Gordon Biersch’s finest brings in the 2010 CES a day before the big show. I’m going typically geeky, with a live broadcast for the show using nothing more than an iPhone and AT&T’s creaky 3G system. I expect the viewing crowd to be dutifully bored at the prospect of me droning on about some gizmo that absolutely no one has any idea of what it does, beyond myself and the inventor. That of course doesn’t mean it won’t be significant somewhere down the road.

3D is supposed to be the next big thing … that is of course, if wearing giant shutter glasses has any appeal to the masses. I just can’t see having to wear a another pair of glasses over my existing glasses just to gawk at the news. Oh yeah, I can can see the prospect such as it is with sports and movies … but it also brings to mind cooking dinner and the latest blurb on the news about the “dog lost on the ice flow” and rushing to put on your shutter glasses. There is a divide there that will never be overcome unless the glasses don’t become part of the equation. But in fairness, I will ignore the same old groans you hear that are typical with any radically new tech item: “too expensive, too bulky, not enough to watch, etc.”  and try to have an open mind tomorrow.  I heard the same thing when DVD made its’ first introduction seemingly a century ago. Going into the VHS rental store           I would point out to my very patient, but bored wife, that this was all changing. Well, change is upon us again, albeit a different form.

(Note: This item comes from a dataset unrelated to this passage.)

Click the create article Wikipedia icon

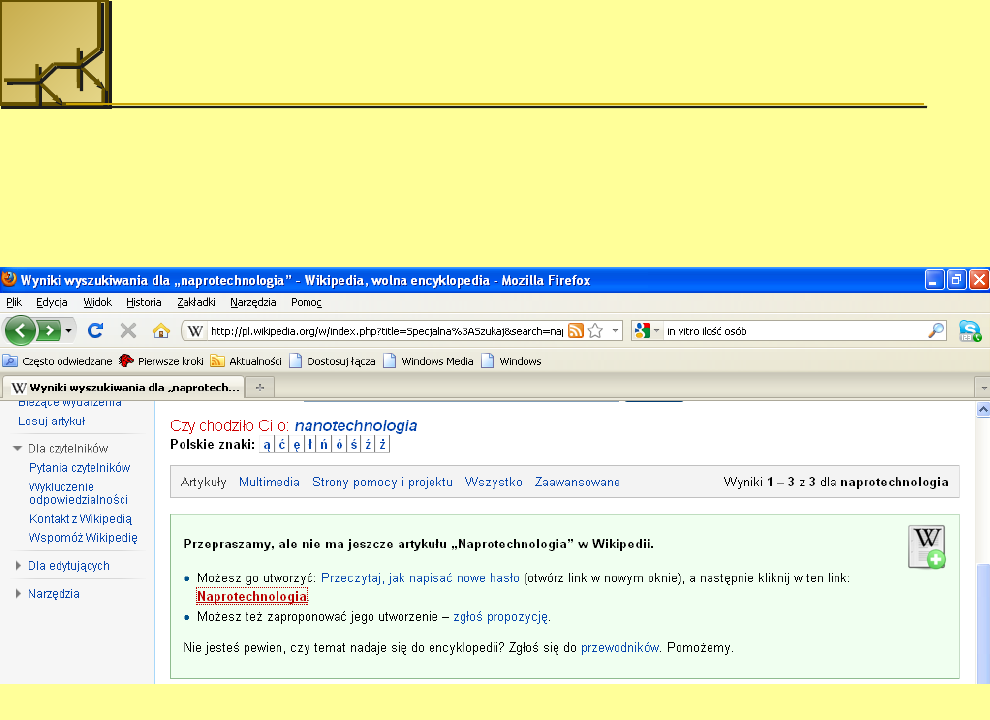[926, 547]

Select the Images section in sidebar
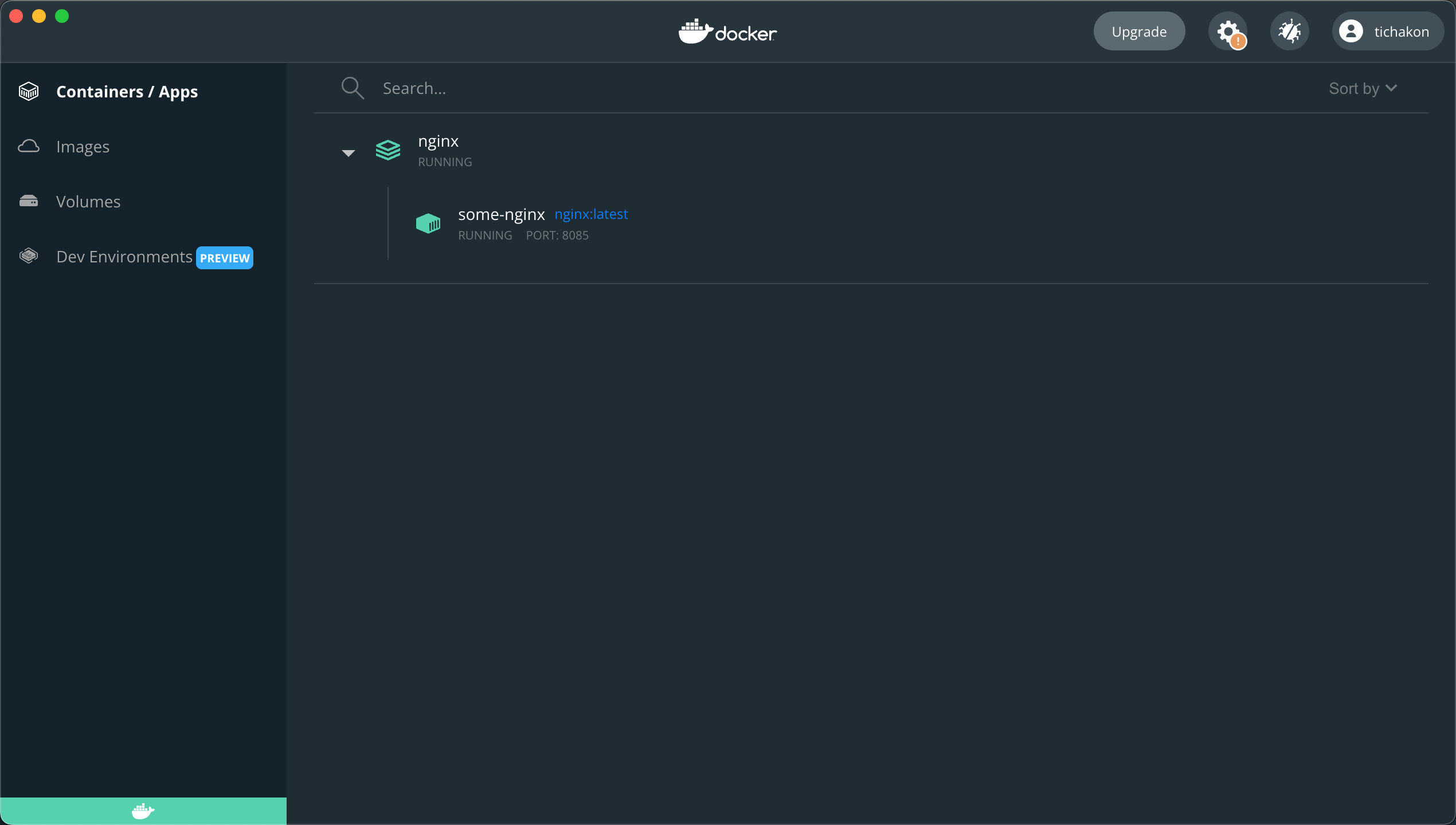pos(83,146)
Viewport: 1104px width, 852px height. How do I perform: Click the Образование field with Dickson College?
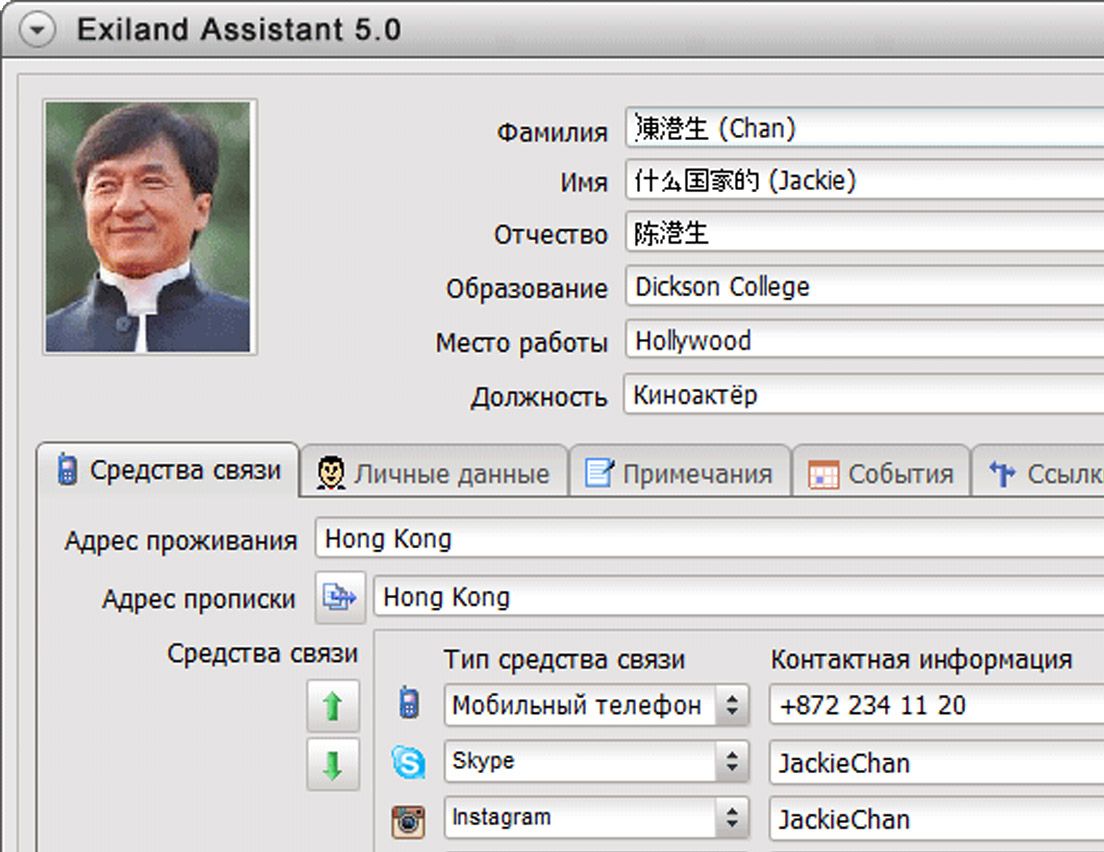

The first 3D sets I saw a few years ago ranged from spectacular (even from today’s perspective) to simply nothing more than a headache producing mess. I can only hope that someone at Sony (and other manufacturers) understand this as well. Tomorrow, in conversations that will certainly occur, we’ll find out.

CES has always been nothing less than a road map for the future of everyone. I’m always amazed that beyond the geeky crowd, no one seems to pay too much attention. But a year or three down the road, your fellow cubicle prisoner will tell you about a new must-have tech item that surprises you … but we saw it first, here in Vegas … at CES. A lot has changed since the first CES in June of 67′.

But one thing remains constant, this is the only place on the planet where you can see tomorrow.